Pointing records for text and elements
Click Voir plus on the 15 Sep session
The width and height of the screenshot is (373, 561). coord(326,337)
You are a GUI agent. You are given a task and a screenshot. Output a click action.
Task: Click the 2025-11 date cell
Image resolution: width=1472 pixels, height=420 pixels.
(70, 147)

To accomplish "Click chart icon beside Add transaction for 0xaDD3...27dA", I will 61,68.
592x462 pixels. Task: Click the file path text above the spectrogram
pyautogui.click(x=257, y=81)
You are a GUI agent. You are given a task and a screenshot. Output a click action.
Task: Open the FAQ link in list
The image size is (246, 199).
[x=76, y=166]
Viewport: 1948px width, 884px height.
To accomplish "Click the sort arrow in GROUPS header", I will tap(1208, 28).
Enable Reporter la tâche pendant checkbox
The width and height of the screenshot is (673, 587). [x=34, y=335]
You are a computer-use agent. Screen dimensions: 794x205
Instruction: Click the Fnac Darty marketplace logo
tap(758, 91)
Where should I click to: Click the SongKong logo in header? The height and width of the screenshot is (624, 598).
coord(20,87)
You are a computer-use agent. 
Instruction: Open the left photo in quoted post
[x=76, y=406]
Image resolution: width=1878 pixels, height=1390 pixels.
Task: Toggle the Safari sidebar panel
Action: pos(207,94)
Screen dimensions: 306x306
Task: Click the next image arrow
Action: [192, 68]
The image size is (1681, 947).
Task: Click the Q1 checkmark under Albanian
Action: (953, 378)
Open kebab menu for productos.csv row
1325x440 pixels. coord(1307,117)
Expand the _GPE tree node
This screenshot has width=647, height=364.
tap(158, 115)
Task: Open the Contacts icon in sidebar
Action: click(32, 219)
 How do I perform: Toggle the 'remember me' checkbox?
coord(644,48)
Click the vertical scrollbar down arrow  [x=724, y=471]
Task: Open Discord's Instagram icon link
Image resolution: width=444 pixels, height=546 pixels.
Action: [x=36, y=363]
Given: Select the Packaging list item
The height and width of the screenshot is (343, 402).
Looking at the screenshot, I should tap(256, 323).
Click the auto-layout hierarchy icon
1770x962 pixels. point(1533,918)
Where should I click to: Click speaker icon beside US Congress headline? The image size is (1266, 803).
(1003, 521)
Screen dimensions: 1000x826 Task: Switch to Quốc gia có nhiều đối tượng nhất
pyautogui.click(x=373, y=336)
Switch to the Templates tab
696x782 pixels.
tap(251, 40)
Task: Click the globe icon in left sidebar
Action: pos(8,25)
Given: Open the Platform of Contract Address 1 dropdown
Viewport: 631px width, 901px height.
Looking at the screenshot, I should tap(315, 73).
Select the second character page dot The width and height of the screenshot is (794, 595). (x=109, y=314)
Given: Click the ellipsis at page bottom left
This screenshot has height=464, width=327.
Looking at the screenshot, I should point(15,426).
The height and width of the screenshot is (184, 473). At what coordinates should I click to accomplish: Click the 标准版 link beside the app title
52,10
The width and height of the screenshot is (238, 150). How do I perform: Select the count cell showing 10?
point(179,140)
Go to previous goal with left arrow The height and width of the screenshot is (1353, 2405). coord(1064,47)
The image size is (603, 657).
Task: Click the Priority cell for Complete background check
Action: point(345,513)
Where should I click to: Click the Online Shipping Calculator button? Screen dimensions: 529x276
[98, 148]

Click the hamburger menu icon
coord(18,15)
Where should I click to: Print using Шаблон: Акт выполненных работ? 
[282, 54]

## EXERCISE
Revise the entries above so that "GUI agent" becomes "desktop agent" wherever it occurs, and leave everything else as it is.

## THE COMPLETED TASK
Click Voir plus on the 15 Sep session
The width and height of the screenshot is (373, 561). coord(326,337)
You are a desktop agent. You are given a task and a screenshot. Output a click action.
Task: Click the 2025-11 date cell
Image resolution: width=1472 pixels, height=420 pixels.
(70, 147)

To accomplish "Click chart icon beside Add transaction for 0xaDD3...27dA", I will 61,68.
592x462 pixels. Task: Click the file path text above the spectrogram
pyautogui.click(x=257, y=81)
You are a desktop agent. You are given a task and a screenshot. Output a click action.
Task: Open the FAQ link in list
The image size is (246, 199).
[x=76, y=166]
Viewport: 1948px width, 884px height.
To accomplish "Click the sort arrow in GROUPS header", I will tap(1208, 28).
Enable Reporter la tâche pendant checkbox
The width and height of the screenshot is (673, 587). [x=34, y=335]
You are a computer-use agent. Screen dimensions: 794x205
Instruction: Click the Fnac Darty marketplace logo
tap(758, 91)
Where should I click to: Click the SongKong logo in header? The height and width of the screenshot is (624, 598).
coord(20,87)
You are a computer-use agent. 
Instruction: Open the left photo in quoted post
[x=76, y=406]
Image resolution: width=1878 pixels, height=1390 pixels.
Task: Toggle the Safari sidebar panel
Action: pos(207,94)
Screen dimensions: 306x306
Task: Click the next image arrow
Action: [192, 68]
The image size is (1681, 947).
Task: Click the Q1 checkmark under Albanian
Action: (953, 378)
Open kebab menu for productos.csv row
1325x440 pixels. coord(1307,117)
Expand the _GPE tree node
This screenshot has width=647, height=364.
tap(158, 115)
Task: Open the Contacts icon in sidebar
Action: click(32, 219)
 How do I perform: Toggle the 'remember me' checkbox?
coord(644,48)
Click the vertical scrollbar down arrow  [x=724, y=471]
Task: Open Discord's Instagram icon link
Image resolution: width=444 pixels, height=546 pixels.
Action: [x=36, y=363]
Given: Select the Packaging list item
The height and width of the screenshot is (343, 402).
Looking at the screenshot, I should tap(256, 323).
Click the auto-layout hierarchy icon
1770x962 pixels. point(1533,918)
Where should I click to: Click speaker icon beside US Congress headline? The image size is (1266, 803).
(1003, 521)
Screen dimensions: 1000x826 Task: Switch to Quốc gia có nhiều đối tượng nhất
pyautogui.click(x=373, y=336)
Switch to the Templates tab
696x782 pixels.
tap(251, 40)
Task: Click the globe icon in left sidebar
Action: pos(8,25)
Given: Open the Platform of Contract Address 1 dropdown
Viewport: 631px width, 901px height.
Looking at the screenshot, I should tap(315, 73).
Select the second character page dot The width and height of the screenshot is (794, 595). (x=109, y=314)
Given: Click the ellipsis at page bottom left
This screenshot has height=464, width=327.
Looking at the screenshot, I should point(15,426).
The height and width of the screenshot is (184, 473). At what coordinates should I click to accomplish: Click the 标准版 link beside the app title
52,10
The width and height of the screenshot is (238, 150). How do I perform: Select the count cell showing 10?
point(179,140)
Go to previous goal with left arrow The height and width of the screenshot is (1353, 2405). coord(1064,47)
The image size is (603, 657).
Task: Click the Priority cell for Complete background check
Action: point(345,513)
Where should I click to: Click the Online Shipping Calculator button? Screen dimensions: 529x276
[98, 148]

Click the hamburger menu icon
coord(18,15)
Where should I click to: Print using Шаблон: Акт выполненных работ? 
[282, 54]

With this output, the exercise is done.